▸ **Задание 1**
Перечислите всех людей, которых фрагмент текста называет по фамилии.
▸ **Задание 2**
Перепишите из фрагмента текста отрывок, начиная со слов «Сегодня радикальный социалист» и до слов «можно понять. (57)» включительно.

:: Фрагмент текста

Сегодня радикальный социалист смог бы с помощью нынешней современной философии показать Марксу, что он был здесь только педантом, полностью застрявшим в интеллектуалистской переоценке западноевропейского буржуазного образования, в то время как бедный, отчитанный Прудон владел, во всяком случае, обладал инстинктом настоящей жизни рабочих масс. В глазах Кортеса социалистический анархист был злым демоном, чертом, а для Прудона католик – это фанатичный Великий инквизитор, над которым он пытается смеяться. То, что они оба и были здесь настоящими противниками, а все остальное лишь временным и половинчатым, сегодня легко можно понять. (57)

::::
:: Выдержки из данных

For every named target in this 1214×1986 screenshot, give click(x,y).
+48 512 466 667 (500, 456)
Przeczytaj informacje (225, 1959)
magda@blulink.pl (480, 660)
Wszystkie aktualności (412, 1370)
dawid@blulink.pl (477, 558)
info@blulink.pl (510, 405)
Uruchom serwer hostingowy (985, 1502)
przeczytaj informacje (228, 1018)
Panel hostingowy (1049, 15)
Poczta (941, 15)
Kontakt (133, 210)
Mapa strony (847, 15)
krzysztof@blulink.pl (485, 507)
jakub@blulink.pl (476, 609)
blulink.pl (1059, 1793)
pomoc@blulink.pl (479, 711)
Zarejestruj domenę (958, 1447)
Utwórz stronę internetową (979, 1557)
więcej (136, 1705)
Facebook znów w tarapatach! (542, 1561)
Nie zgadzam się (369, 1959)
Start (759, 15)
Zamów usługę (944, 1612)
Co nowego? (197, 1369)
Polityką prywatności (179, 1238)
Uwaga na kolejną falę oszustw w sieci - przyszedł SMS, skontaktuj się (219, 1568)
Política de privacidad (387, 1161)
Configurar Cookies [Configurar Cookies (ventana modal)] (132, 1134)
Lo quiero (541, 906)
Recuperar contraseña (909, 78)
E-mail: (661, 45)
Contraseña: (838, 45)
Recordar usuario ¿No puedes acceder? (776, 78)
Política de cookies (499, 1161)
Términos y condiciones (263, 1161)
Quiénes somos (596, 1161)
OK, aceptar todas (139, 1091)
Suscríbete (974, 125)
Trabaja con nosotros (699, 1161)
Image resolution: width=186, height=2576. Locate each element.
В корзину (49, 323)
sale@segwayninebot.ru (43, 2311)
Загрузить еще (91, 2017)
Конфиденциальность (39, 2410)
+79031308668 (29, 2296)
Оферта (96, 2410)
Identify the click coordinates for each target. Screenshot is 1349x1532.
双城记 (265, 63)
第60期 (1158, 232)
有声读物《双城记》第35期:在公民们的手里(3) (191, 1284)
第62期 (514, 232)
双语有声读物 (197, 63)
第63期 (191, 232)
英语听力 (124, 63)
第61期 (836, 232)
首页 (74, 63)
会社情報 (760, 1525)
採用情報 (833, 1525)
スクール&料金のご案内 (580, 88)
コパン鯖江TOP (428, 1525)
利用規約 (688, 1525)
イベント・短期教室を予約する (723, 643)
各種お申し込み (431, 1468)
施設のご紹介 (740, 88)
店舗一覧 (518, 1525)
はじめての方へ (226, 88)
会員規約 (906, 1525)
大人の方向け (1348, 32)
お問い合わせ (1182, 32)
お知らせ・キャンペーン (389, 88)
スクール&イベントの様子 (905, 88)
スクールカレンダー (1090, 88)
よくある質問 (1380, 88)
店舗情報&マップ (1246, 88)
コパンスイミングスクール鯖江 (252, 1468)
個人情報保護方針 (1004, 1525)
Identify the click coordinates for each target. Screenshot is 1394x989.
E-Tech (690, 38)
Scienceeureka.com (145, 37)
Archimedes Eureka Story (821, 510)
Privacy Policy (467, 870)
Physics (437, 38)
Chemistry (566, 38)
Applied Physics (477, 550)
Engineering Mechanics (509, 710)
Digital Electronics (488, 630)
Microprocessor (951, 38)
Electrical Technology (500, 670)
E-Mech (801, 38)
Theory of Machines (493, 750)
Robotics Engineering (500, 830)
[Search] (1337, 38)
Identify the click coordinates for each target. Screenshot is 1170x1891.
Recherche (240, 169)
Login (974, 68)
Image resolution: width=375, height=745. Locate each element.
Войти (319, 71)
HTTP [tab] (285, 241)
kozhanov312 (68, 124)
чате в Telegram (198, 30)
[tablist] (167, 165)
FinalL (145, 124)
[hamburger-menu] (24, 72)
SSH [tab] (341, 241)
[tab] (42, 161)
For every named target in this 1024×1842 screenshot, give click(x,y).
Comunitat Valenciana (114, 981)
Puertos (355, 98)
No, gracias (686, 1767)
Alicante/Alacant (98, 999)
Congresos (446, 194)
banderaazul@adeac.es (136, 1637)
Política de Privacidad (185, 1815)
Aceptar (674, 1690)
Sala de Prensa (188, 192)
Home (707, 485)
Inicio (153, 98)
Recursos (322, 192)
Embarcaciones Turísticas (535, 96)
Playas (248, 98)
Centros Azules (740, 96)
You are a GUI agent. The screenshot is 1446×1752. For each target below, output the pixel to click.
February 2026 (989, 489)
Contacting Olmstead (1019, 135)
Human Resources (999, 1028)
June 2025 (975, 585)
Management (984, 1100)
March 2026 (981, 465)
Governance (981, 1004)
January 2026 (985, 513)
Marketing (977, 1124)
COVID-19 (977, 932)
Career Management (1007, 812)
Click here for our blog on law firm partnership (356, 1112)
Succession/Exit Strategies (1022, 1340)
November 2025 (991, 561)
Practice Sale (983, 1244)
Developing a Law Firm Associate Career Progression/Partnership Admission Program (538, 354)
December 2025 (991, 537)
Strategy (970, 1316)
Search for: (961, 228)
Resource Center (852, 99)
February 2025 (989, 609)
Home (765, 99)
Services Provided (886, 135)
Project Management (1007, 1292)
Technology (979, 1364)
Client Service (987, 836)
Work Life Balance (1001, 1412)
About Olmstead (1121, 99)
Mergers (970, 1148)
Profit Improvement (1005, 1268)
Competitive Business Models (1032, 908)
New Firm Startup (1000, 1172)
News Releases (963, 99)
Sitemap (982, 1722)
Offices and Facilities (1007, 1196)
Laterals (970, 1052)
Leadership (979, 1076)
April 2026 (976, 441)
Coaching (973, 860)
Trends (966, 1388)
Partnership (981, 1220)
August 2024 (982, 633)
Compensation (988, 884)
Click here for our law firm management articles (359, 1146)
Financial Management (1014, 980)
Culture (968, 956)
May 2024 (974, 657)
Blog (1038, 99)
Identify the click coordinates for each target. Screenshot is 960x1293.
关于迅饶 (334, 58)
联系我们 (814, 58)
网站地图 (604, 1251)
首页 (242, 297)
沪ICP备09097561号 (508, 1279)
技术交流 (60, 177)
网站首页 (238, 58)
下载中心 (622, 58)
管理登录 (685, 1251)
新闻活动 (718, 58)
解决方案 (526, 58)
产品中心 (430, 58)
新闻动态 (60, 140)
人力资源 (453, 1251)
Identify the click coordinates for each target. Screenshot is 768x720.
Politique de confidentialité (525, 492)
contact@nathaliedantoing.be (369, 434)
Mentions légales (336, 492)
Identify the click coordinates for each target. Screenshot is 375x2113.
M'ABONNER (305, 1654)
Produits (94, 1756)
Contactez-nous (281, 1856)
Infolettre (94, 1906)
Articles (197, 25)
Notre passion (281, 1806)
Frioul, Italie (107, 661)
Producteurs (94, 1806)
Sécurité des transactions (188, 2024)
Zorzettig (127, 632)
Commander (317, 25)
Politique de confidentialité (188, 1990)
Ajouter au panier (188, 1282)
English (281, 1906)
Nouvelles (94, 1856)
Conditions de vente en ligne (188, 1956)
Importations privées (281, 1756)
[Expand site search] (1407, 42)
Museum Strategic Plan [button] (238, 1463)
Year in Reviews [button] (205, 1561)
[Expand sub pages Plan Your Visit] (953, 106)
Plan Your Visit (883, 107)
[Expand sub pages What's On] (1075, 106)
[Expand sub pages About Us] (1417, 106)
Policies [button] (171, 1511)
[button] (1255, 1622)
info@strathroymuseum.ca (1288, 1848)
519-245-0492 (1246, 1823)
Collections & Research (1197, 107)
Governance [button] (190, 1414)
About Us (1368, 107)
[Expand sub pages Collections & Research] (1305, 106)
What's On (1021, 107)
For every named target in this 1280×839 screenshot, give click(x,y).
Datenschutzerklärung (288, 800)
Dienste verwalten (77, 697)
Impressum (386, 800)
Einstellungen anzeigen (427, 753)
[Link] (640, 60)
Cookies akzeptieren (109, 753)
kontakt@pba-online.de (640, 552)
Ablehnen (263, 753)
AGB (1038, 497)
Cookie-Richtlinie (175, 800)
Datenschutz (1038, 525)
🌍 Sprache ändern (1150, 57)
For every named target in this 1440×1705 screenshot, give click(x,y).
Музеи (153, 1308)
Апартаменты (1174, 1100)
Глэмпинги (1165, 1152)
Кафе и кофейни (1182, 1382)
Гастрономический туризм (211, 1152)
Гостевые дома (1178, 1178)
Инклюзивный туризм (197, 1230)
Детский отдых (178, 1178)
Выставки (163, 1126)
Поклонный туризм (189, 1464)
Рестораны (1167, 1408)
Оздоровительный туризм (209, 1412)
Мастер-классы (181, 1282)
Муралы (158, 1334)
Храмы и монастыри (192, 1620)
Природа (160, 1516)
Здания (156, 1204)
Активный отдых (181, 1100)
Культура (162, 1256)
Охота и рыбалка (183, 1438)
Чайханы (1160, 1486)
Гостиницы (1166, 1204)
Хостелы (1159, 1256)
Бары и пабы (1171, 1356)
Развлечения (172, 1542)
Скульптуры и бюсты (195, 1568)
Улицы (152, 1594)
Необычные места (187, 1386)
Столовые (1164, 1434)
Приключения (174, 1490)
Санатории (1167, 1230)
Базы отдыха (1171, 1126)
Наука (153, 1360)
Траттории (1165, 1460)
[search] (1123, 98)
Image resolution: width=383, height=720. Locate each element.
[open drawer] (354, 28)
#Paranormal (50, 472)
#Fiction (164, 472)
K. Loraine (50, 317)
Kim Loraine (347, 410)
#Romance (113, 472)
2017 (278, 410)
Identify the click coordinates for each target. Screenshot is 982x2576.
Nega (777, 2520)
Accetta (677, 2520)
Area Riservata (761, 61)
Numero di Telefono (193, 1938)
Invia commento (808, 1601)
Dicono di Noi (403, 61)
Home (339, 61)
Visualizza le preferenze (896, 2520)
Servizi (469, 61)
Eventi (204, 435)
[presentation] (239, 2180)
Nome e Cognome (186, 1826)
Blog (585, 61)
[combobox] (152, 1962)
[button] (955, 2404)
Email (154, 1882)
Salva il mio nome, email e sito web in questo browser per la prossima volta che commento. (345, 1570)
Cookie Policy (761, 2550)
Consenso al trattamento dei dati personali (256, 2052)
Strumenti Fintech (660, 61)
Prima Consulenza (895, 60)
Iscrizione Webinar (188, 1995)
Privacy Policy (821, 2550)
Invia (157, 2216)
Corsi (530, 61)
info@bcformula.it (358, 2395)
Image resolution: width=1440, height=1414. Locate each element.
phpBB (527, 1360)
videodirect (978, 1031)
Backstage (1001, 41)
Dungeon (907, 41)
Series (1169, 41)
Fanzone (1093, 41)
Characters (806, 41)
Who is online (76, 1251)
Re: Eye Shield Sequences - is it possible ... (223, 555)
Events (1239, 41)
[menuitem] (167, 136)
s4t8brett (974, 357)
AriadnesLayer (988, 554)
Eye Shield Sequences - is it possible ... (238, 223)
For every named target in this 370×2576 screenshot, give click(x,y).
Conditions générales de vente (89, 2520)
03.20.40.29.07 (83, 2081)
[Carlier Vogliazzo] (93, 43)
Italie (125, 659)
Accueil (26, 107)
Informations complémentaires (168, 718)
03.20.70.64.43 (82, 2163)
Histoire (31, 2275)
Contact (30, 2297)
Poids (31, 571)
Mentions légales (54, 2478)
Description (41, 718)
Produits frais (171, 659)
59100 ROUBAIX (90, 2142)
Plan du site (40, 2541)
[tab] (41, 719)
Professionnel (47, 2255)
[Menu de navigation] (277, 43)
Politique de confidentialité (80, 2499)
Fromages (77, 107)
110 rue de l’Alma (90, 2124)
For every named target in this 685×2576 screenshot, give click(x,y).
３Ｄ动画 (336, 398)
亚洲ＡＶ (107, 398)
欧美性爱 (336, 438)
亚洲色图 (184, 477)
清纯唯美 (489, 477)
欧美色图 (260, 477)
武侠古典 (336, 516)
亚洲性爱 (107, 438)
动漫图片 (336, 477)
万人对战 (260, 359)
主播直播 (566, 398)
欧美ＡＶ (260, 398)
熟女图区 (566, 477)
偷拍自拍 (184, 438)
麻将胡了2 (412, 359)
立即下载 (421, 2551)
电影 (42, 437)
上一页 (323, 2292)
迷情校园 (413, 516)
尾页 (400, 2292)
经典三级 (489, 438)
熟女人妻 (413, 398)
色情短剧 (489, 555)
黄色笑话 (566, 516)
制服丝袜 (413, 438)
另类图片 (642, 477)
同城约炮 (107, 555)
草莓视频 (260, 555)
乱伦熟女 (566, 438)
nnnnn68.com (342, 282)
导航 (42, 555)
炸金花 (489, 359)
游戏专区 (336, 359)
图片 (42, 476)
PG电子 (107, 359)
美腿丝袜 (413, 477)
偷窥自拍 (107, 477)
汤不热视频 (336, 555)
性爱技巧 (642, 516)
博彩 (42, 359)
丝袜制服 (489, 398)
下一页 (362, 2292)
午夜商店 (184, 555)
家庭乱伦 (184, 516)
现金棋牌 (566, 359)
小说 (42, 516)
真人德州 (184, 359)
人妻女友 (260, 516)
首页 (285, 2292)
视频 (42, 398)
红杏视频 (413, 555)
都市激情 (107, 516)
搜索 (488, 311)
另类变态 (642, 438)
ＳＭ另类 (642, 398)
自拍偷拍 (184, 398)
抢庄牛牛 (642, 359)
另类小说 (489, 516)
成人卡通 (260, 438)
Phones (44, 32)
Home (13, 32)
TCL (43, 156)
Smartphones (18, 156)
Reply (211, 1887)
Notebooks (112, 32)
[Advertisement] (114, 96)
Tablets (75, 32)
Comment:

::::

▸ **Решение 1**
Маркс, Прудон, Кортес

▸ **Решение 2**
Сегодня радикальный социалист смог бы с помощью нынешней современной философии показать Марксу, что он был здесь только педантом, полностью застрявшим в интеллектуалистской переоценке западноевропейского буржуазного образования, в то время как бедный, отчитанный Прудон владел, во всяком случае, обладал инстинктом настоящей жизни рабочих масс. В глазах Кортеса социалистический анархист был злым демоном, чертом, а для Прудона католик – это фанатичный Великий инквизитор, над которым он пытается смеяться. То, что они оба и были здесь настоящими противниками, а все остальное лишь временным и половинчатым, сегодня легко можно понять. (57)